# Source:
========
Definition 4: (Pool). A pool is the particular set of $LN$ , selected or created by the teacher in order to arrange a course about a particular topic.

Definition 5: (Domain Knowledge). The Domain Knowledge $DK$ is the set of all the $KI$ present in a pool.

Definition 6: (Cognitive State). The Cognitive State $CS$ is the set of all the $KI_\ell$ possessed by the student with respect to the given topic: $CS\subseteq DK {\rm .}$

Definition 7: (Student Model). The student model $SM$ is a pair: $SM = ( CS, LS)$ , where $CS$ is given in Definition 6 and $LS$ is given in Definition 2.

Definition 8: (Test). A Test is a set of $k$ items, i.e., questions, with $k \in {\cal N}$ . Each item is associated with a weight $Q_j \in {\cal R}$ . Each item has $m$ answers, with $m \in {\cal N} - \{0, 1\}$ , and each answer is associated with a weight $w_i\in {\cal R}$ . $S_{KI_\ell }$ is the score associated with a test: it assesses the student knowledge of the single $KI_\ell$ .
========
# Given data:
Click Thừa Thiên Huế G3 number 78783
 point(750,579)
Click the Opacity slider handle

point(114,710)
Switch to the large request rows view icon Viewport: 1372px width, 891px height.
========
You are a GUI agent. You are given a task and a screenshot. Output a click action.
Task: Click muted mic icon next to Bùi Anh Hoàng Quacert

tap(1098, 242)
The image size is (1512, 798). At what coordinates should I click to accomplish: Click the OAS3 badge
========
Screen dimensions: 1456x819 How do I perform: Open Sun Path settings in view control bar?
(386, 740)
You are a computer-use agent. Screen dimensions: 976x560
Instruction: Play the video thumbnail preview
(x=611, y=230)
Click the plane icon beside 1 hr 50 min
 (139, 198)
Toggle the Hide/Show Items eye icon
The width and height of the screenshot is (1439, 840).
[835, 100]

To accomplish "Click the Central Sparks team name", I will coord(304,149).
========
# Tasks to carry out:
1: Restate the paragraph of the excerpt on student modeling that begins "Definition 8: (Test)" as a short bulleted list, keeping its main facts.
2: Carry the excerpt on student modeling forward, starting after its last sentence.
The data have no connection to the excerpt on student modeling.

# Results in order:
1:
- A test is a set of k items (questions), where k is a natural number.
- Each item carries a real-valued weight Q_j.
- Each item has m answers, where m is a natural number other than 0 or 1.
- Each answer carries a real-valued weight w_i.
- S_{KI_ℓ} is the score associated with a test and assesses the student's knowledge of the single KI_ℓ.

2:
Let us point out that in our system, questions are currently related to the acquirement of a given knowledge item. Including questions into learning nodes treating such topics allows us to "contextualize" the questions. However, the separation of the test from the learning nodes, ensuring the association of a given question with more than one knowledge item, can be feasible.
3.1 The Adaptation Engine
In this section, we show the mechanisms of the student model management, i.e., the initialization and the updating processes, and the related adaptation strategies.


3.1.1 Student Model Initialization At the first access to the system, the student fills in the Cognitive State Questionnaire consisting of some questions (see Definition 8), related to the knowledge items of the Domain. All the acquired knowledge items initialize the cognitive state $CS$ , which can also be an empty set, if the student does not know anything about the domain. The student also fills in the ILS Questionnaire whose results are used to initialize her own learning styles.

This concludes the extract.